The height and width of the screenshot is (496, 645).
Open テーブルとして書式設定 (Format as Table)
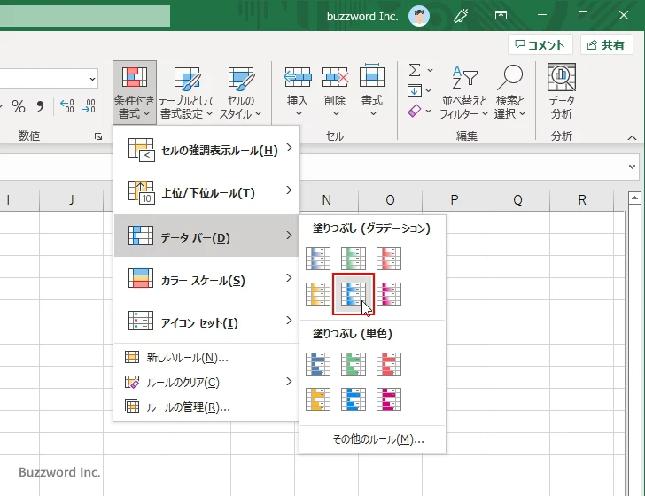186,92
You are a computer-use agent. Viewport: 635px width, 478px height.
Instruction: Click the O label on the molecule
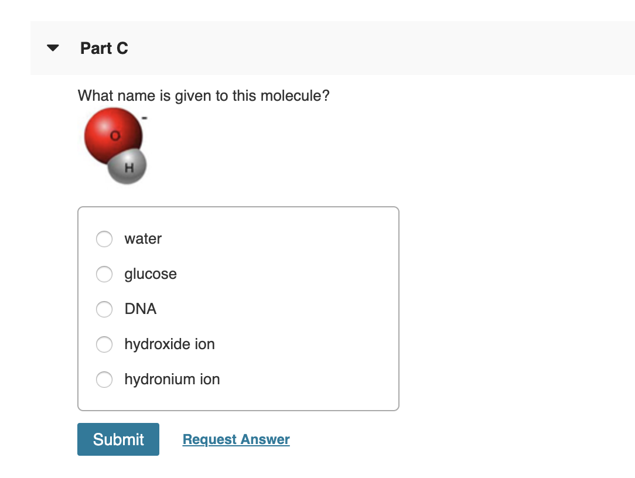[x=115, y=136]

---

> [WORK TO DO] Lay out every line of the entries above as a JSON list of strings, one string per line, skipping blank lines and leaving the pictures out.

> [IN RESPONSE]
[
  "The height and width of the screenshot is (496, 645).",
  "Open テーブルとして書式設定 (Format as Table)",
  "186,92",
  "You are a computer-use agent. Viewport: 635px width, 478px height.",
  "Instruction: Click the O label on the molecule",
  "[x=115, y=136]"
]